If you’re like most nonprofit folks, you give little thought to your Thank-You letter.
At some point, you wrote the letter, and now you use it for every donor, every time. You know it isn’t the greatest, but you aren’t sure how to make it better, and you certainly don’t have time to think through it.
Then let me give you a wake-up call. Your Thank-You letter is one of the most important pieces of communication you have with your donors. Done well, it increases trust and builds relationship. Not only does it let the donor know you received their gift and are grateful for it, but it send the message to the donor that you are organized and professional.
If you use the same old boring, stale letter, it’s time to take it to the next level. It’s time to create a Thank-You letter that will stand out from all the other drivel your donor receives. Here are a few tips for creating a next-level Thank-You letter.
1. Keep the letter short but powerful. This is not the time to go on and on about something happening in your organization. Stay focused on the donor and focused on the gift. Use your newsletter or another tool to promote your events and other activities.
2. Use the word “you” early and often. It’s the sweetest word to a donor’s ears and it will help you stay focused on the donor. Use it in the first sentence then see if you can use “you” in every paragraph in the letter.
3. Relate your Thank-You letter to the Ask.
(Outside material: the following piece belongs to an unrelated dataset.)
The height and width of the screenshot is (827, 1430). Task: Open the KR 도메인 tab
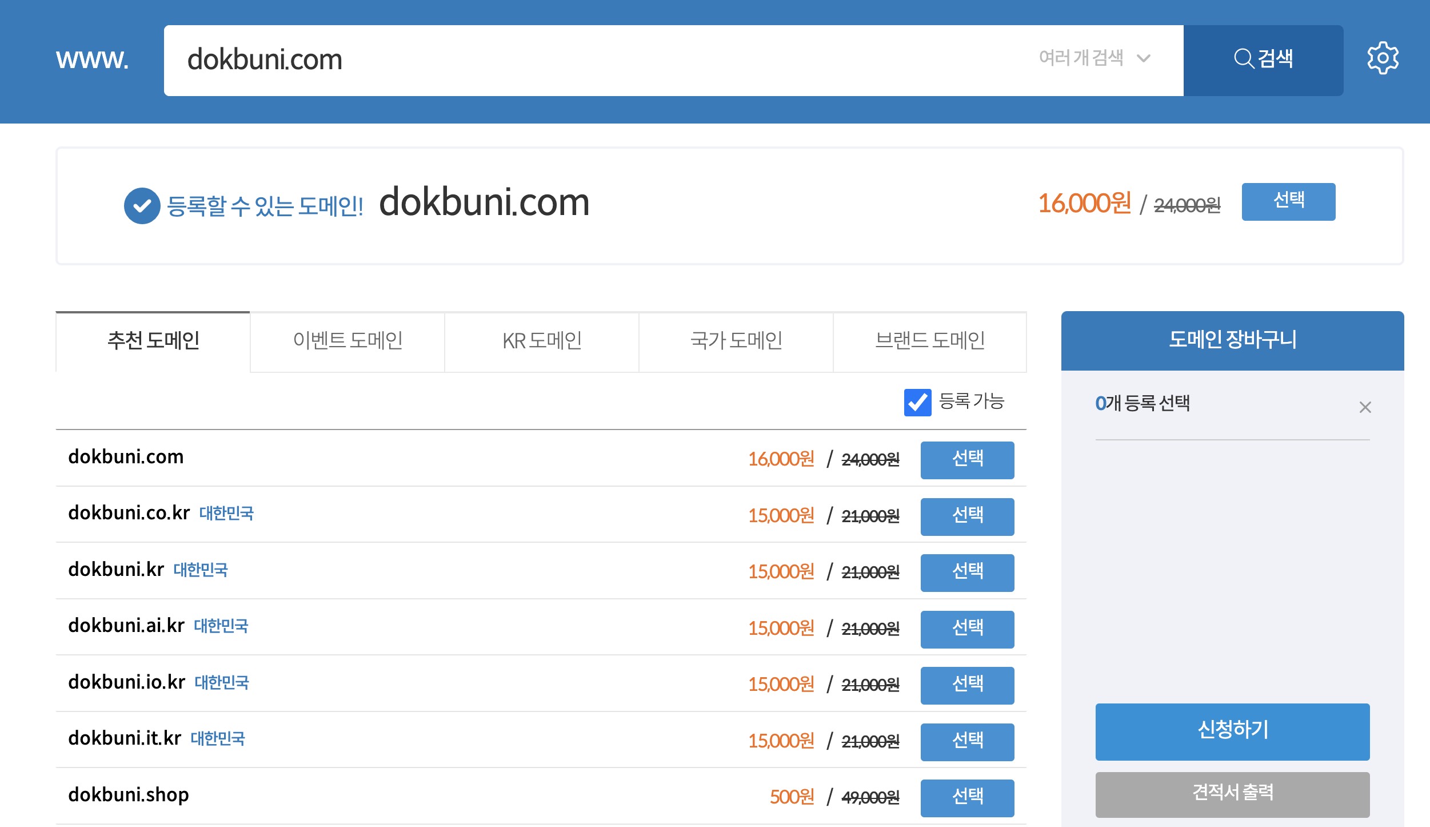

Instead of sending out a generic letter, customize your Thank-You letter to the specific Ask that was used to generate the gift. If a gift comes to you from an appeal you sent out, make sure your Thank-You letter refers back to the story or the text in the appeal. If a gift is given at an event, reference the event and share how much was raised at the event.
You may need to write several different letters that can be used for whatever you have going on. For instance, you may want to write one letter for a special event you are working on, another one for monthly givers, and another one for donors who respond to your newsletter. Relating the Thank-You letter back to the ask is a way to let your donors know you are paying attention and that you are organized enough to use their money they way you said you would.
4. Tell the donor how you will use their money. This is critical. Make sure the donor knows how you plan to use the donation he or she just sent you. Text like “Your gift will ensure that 15 children will go to summer camp for one week” makes the process of donating more real and tangible to the donor. They can envision 15 kids going to camp for a week and it helps create a bigger feeling of satisfaction for the donor.
5. Include an offer to tour your facility or program site. Always include in your letter an offer for a guided tour of your facility or program site (if appropriate). You may never have anyone take you up on this, but they will remember that you offered. You will probably get a few people who want to visit you. Seeing firsthand the work that you do may make all the difference in the world to a particular donor. It can also mean the difference in an average size gift and a major gift.
I remember one particular donor who came for a tour of my organization with his wife. They had always been good givers and usually gave about $10,000 a year. They were so impressed by the tour that they wrote a check on the spot for an additional $15,000!
I encourage you to take the time this holiday season to have a fresh look at your Thank-You letter and do what you can to spruce it up and take it to the next level. I think you’ll be very pleased with the results!